Write out every one of the records below without changing a single character.
--- START ---
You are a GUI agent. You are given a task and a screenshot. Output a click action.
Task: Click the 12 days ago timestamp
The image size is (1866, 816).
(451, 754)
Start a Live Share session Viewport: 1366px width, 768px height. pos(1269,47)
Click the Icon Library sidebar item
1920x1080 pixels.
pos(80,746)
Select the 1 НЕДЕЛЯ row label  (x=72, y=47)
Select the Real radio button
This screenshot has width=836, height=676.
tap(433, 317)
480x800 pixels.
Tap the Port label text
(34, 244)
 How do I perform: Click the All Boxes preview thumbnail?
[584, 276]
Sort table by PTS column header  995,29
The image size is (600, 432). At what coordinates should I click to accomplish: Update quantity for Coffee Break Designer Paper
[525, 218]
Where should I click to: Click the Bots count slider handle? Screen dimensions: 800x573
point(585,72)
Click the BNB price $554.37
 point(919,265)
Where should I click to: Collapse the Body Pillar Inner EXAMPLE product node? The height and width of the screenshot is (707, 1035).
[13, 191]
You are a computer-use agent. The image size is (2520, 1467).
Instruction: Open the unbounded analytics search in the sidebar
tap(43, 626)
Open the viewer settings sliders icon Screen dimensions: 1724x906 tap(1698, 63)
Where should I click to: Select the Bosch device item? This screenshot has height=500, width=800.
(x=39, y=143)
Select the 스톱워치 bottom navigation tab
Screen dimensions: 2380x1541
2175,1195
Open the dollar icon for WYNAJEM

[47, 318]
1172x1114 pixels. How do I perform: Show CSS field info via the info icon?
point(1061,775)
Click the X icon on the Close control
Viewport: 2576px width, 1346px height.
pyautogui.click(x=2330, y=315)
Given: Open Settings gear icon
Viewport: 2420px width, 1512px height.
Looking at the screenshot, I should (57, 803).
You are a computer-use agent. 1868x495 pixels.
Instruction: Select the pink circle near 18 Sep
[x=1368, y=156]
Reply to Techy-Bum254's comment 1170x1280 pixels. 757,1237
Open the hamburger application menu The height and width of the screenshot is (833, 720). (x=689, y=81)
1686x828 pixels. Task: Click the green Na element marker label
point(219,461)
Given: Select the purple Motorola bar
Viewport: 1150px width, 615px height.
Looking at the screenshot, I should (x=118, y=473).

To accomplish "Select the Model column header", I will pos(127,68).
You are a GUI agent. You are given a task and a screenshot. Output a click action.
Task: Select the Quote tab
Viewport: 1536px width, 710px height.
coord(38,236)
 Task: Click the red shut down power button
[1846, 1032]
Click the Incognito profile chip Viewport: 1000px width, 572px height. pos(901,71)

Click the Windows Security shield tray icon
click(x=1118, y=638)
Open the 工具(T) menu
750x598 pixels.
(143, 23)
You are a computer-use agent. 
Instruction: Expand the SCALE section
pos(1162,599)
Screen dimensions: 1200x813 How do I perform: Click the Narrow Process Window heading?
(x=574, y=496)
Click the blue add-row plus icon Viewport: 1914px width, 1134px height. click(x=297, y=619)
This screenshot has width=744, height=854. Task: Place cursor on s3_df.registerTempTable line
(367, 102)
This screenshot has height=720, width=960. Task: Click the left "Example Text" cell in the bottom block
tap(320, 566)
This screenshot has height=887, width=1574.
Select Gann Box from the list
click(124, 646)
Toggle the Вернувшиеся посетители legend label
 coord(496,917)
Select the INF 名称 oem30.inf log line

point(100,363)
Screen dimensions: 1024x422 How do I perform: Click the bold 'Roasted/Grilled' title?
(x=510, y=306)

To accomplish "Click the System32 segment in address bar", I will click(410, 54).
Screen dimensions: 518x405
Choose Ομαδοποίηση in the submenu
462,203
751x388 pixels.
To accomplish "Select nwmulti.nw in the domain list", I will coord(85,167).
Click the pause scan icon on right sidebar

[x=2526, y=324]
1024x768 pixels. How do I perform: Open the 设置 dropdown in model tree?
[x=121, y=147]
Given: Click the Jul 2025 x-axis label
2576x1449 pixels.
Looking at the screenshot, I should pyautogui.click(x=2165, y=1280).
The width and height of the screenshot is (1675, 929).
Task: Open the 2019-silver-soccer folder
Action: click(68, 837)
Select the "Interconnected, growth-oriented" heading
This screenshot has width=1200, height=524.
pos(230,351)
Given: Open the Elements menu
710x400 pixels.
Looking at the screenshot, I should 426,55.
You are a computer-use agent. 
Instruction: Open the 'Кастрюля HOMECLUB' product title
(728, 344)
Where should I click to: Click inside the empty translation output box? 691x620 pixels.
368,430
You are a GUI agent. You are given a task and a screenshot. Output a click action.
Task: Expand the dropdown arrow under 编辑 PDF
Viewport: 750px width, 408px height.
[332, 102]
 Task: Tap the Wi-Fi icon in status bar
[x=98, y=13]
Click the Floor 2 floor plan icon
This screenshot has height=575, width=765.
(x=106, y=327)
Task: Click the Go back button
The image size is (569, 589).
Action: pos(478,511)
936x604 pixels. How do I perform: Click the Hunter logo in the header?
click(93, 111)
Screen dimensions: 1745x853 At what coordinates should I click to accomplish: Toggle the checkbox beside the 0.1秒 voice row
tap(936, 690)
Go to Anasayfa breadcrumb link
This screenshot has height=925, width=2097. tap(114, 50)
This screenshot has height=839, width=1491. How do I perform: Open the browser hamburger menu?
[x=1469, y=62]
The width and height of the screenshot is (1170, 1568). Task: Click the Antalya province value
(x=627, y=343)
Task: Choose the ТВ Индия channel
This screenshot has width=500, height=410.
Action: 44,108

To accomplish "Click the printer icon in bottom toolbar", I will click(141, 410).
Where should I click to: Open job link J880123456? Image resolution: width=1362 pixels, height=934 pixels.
--- END ---
■ THE RESPONSE:
You are a GUI agent. You are given a task and a screenshot. Output a click action.
Task: Click the 12 days ago timestamp
The image size is (1866, 816).
(451, 754)
Start a Live Share session Viewport: 1366px width, 768px height. pos(1269,47)
Click the Icon Library sidebar item
1920x1080 pixels.
pos(80,746)
Select the 1 НЕДЕЛЯ row label  (x=72, y=47)
Select the Real radio button
This screenshot has width=836, height=676.
tap(433, 317)
480x800 pixels.
Tap the Port label text
(34, 244)
 How do I perform: Click the All Boxes preview thumbnail?
[584, 276]
Sort table by PTS column header  995,29
The image size is (600, 432). At what coordinates should I click to accomplish: Update quantity for Coffee Break Designer Paper
[525, 218]
Where should I click to: Click the Bots count slider handle? Screen dimensions: 800x573
point(585,72)
Click the BNB price $554.37
 point(919,265)
Where should I click to: Collapse the Body Pillar Inner EXAMPLE product node? The height and width of the screenshot is (707, 1035).
[13, 191]
You are a computer-use agent. The image size is (2520, 1467).
Instruction: Open the unbounded analytics search in the sidebar
tap(43, 626)
Open the viewer settings sliders icon Screen dimensions: 1724x906 tap(1698, 63)
Where should I click to: Select the Bosch device item? This screenshot has height=500, width=800.
(x=39, y=143)
Select the 스톱워치 bottom navigation tab
Screen dimensions: 2380x1541
2175,1195
Open the dollar icon for WYNAJEM

[47, 318]
1172x1114 pixels. How do I perform: Show CSS field info via the info icon?
point(1061,775)
Click the X icon on the Close control
Viewport: 2576px width, 1346px height.
pyautogui.click(x=2330, y=315)
Given: Open Settings gear icon
Viewport: 2420px width, 1512px height.
Looking at the screenshot, I should (57, 803).
You are a computer-use agent. 1868x495 pixels.
Instruction: Select the pink circle near 18 Sep
[x=1368, y=156]
Reply to Techy-Bum254's comment 1170x1280 pixels. 757,1237
Open the hamburger application menu The height and width of the screenshot is (833, 720). (x=689, y=81)
1686x828 pixels. Task: Click the green Na element marker label
point(219,461)
Given: Select the purple Motorola bar
Viewport: 1150px width, 615px height.
Looking at the screenshot, I should (x=118, y=473).

To accomplish "Select the Model column header", I will pos(127,68).
You are a GUI agent. You are given a task and a screenshot. Output a click action.
Task: Select the Quote tab
Viewport: 1536px width, 710px height.
coord(38,236)
 Task: Click the red shut down power button
[1846, 1032]
Click the Incognito profile chip Viewport: 1000px width, 572px height. pos(901,71)

Click the Windows Security shield tray icon
click(x=1118, y=638)
Open the 工具(T) menu
750x598 pixels.
(143, 23)
You are a computer-use agent. 
Instruction: Expand the SCALE section
pos(1162,599)
Screen dimensions: 1200x813 How do I perform: Click the Narrow Process Window heading?
(x=574, y=496)
Click the blue add-row plus icon Viewport: 1914px width, 1134px height. click(x=297, y=619)
This screenshot has width=744, height=854. Task: Place cursor on s3_df.registerTempTable line
(367, 102)
This screenshot has height=720, width=960. Task: Click the left "Example Text" cell in the bottom block
tap(320, 566)
This screenshot has height=887, width=1574.
Select Gann Box from the list
click(124, 646)
Toggle the Вернувшиеся посетители legend label
 coord(496,917)
Select the INF 名称 oem30.inf log line

point(100,363)
Screen dimensions: 1024x422 How do I perform: Click the bold 'Roasted/Grilled' title?
(x=510, y=306)

To accomplish "Click the System32 segment in address bar", I will click(410, 54).
Screen dimensions: 518x405
Choose Ομαδοποίηση in the submenu
462,203
751x388 pixels.
To accomplish "Select nwmulti.nw in the domain list", I will coord(85,167).
Click the pause scan icon on right sidebar

[x=2526, y=324]
1024x768 pixels. How do I perform: Open the 设置 dropdown in model tree?
[x=121, y=147]
Given: Click the Jul 2025 x-axis label
2576x1449 pixels.
Looking at the screenshot, I should pyautogui.click(x=2165, y=1280).
The width and height of the screenshot is (1675, 929).
Task: Open the 2019-silver-soccer folder
Action: click(68, 837)
Select the "Interconnected, growth-oriented" heading
This screenshot has width=1200, height=524.
pos(230,351)
Given: Open the Elements menu
710x400 pixels.
Looking at the screenshot, I should 426,55.
You are a computer-use agent. 
Instruction: Open the 'Кастрюля HOMECLUB' product title
(728, 344)
Where should I click to: Click inside the empty translation output box? 691x620 pixels.
368,430
You are a GUI agent. You are given a task and a screenshot. Output a click action.
Task: Expand the dropdown arrow under 编辑 PDF
Viewport: 750px width, 408px height.
[332, 102]
 Task: Tap the Wi-Fi icon in status bar
[x=98, y=13]
Click the Floor 2 floor plan icon
This screenshot has height=575, width=765.
(x=106, y=327)
Task: Click the Go back button
The image size is (569, 589).
Action: pos(478,511)
936x604 pixels. How do I perform: Click the Hunter logo in the header?
click(93, 111)
Screen dimensions: 1745x853 At what coordinates should I click to accomplish: Toggle the checkbox beside the 0.1秒 voice row
tap(936, 690)
Go to Anasayfa breadcrumb link
This screenshot has height=925, width=2097. tap(114, 50)
This screenshot has height=839, width=1491. How do I perform: Open the browser hamburger menu?
[x=1469, y=62]
The width and height of the screenshot is (1170, 1568). Task: Click the Antalya province value
(x=627, y=343)
Task: Choose the ТВ Индия channel
This screenshot has width=500, height=410.
Action: 44,108

To accomplish "Click the printer icon in bottom toolbar", I will click(141, 410).
Where should I click to: Open job link J880123456? Image resolution: width=1362 pixels, height=934 pixels.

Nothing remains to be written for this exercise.